In the records below, copy everything from the line containing "Task: Click the Meklēt search icon in Atļauja" down to the end of the records, replacing "search icon" with "magnifying glass icon" and changing nothing else. Leave the pictures out of your answer.

[Data records]
======

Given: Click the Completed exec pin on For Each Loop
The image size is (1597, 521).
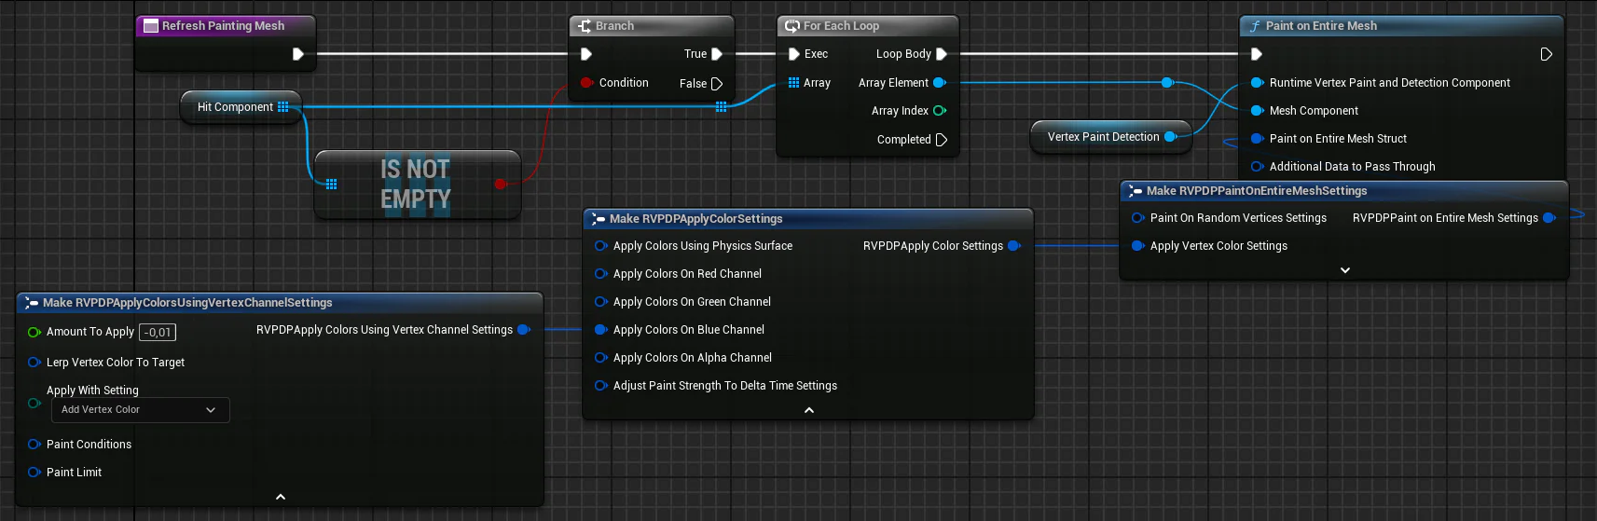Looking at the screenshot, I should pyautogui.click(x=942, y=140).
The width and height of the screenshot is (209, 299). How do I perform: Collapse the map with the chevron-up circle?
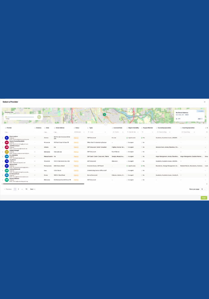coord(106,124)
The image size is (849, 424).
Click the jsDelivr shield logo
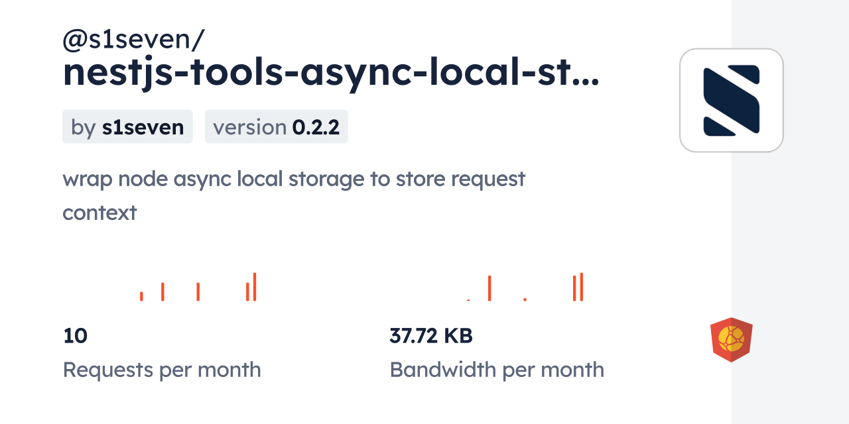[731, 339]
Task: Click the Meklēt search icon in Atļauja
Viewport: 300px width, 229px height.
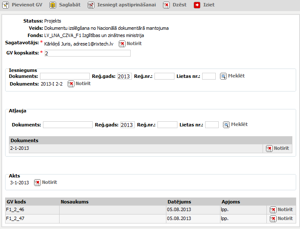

======

Final result:
Task: Click the Meklēt magnifying glass icon in Atļauja
Viewport: 300px width, 229px height.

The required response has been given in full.